Czy mógłby Pan podzielić się ze środowiskiem jeździeckim Polski za naszym pośrednictwem powodem, dla którego zrezygnował Pan z pracy w Zarządzie PZJ?
Oczywiście, zgodnie z daną przez mnie obietnicą, a przywykłem poważnie traktować dane sowo, możemy o tym porozmawiać. Jednak od razu chciałem podkreślić, że na moją decyzję o rezygnacji w pracach Zarządu PZJ wpłynęło 12 powodów, o których chciałbym powiedzieć kilka słów. Słów, które z pewnością nalezą się sportowemu środowisku jeździeckiemu.
Aż 12 powodów? Będzie to wobec tego chyba bardzo długa rozmowa?
Proszę się nie obawiać o długość rozmowy. Jestem do niej przygotowany i wypisałem sobie owe 12 powodów, które postaram się w sposób w miarę krótki i przejrzysty przedstawić. Punktów zaś jest 12, bo tak naprawdę, to swoją decyzję podjąłem w efekcie skumulowania czy też zsumowania efektów każdego z nich. Gdyby rozpatrywać je każdy z osobna, to oczywiście można by marginalizować ich skutki. Jednak nałożenie się ich wszystkich w tak krótkim czasie tak naprawdę nie pozostawiło mi praktycznie żadnego pola do manewru. Zrobiłem to co w tej sytuacji było jedynym sensownym wyjściem. Ale może dosyć tego ogólnego wprowadzenia i zabierzemy się za konkrety. Zatem jeśli Pan pozwoli przejdę do pierwszego ze wspomnianych przez mnie powodów. Otóż moim zdaniem, które zresztą podziela wielu ludzi zaangażowanych w polskie jeździectwo, sport i szkolenie należą do głównych zadań Polskiego Związku Jeździeckiego. Sądziłem więc, że osoba w Zarządzie PZJ odpowiedzialna za ten zakres działania Związku powinna mieć jakieś należyte, sensowne umocowanie w strukturach Związku.

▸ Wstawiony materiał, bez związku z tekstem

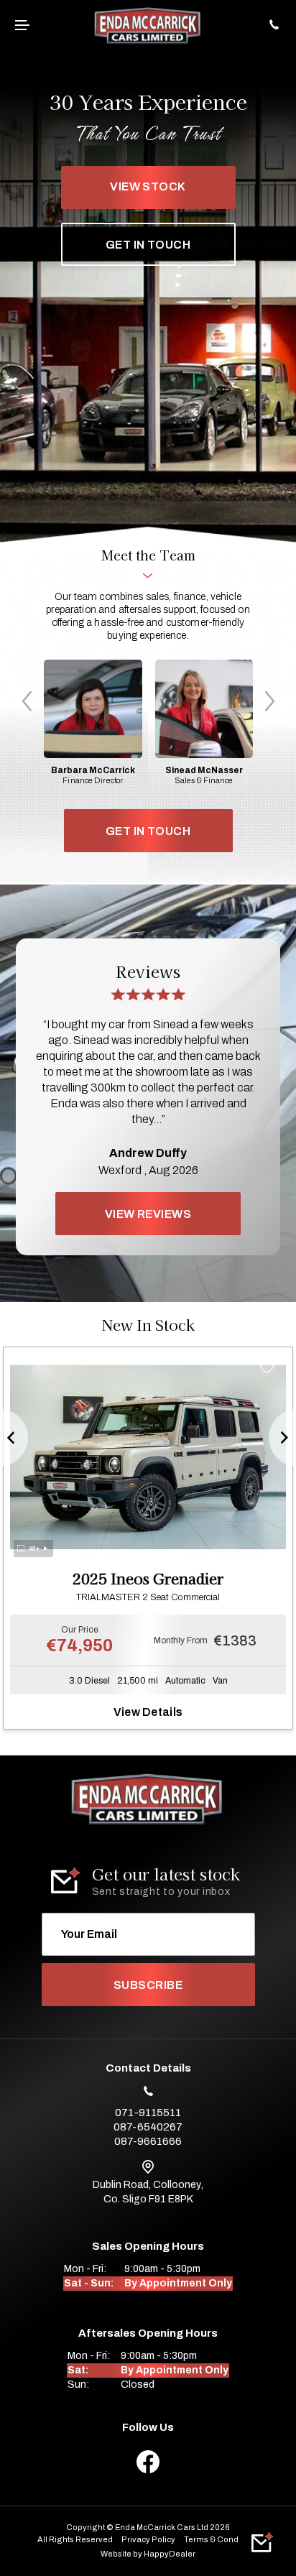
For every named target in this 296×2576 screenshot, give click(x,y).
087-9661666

Mam na myśli stanowisko wiceprezesa do spraw sportu, który w swojej, nazwijmy to poziomej strukturze zarządzania będzie miał do współpracy menadżerów i trenerów każdej z jeździeckich konkurencji oraz dział sportu w Biurze PZJ. W mojej opinii dopiero wtedy można coś w sprawach sportu i szkolenia zrobić sensownego. Okazało się jednak, że zupełnie tak nie jest. Wybrano wiceprezesa do spraw finansów. Oczywiście kwestia finansów jest niezwykle ważka, i jestem ostatnim, który by próbował ją marginalizować. Jednakże, jak sądzę, w związku sportowym wyższy priorytet winny mieć chyba kwestie sportowe. Ponieważ stało się jak się stało, to chciałbym powiedzieć, że była to pierwsza kwestia, która utrudniła mi, jako osobie odpowiedzialnej za sport, jakikolwiek wpływ na to co się w sporcie działo i dzieje.
Przepraszam, że wpadnę w słowo, ale muszę o coś zapytać. Faktycznie po wydarzeniach majowego Zjazdu Delegatów PZJ powszechne były oczekiwania, że zastąpi Pan na stanowisku wiceprezesa Pana Marcina Podporę, który podczas obrad złożył rezygnację ze stanowiska wiceprezesa i członka Zarządu PZJ. Czy jednak nie obawia się Pan, że rezygnując z powodu braku powołania na stanowisko wiceprezesa prezentuje Pan postawę „małego chłopczyka”, który nie dostał dostatecznie dużego misia, więc obraził się na kolegów i poszedł bawić się do swojego pokoju? Czy nie jest to przejaw zbyt wybujałej Pana ambicji?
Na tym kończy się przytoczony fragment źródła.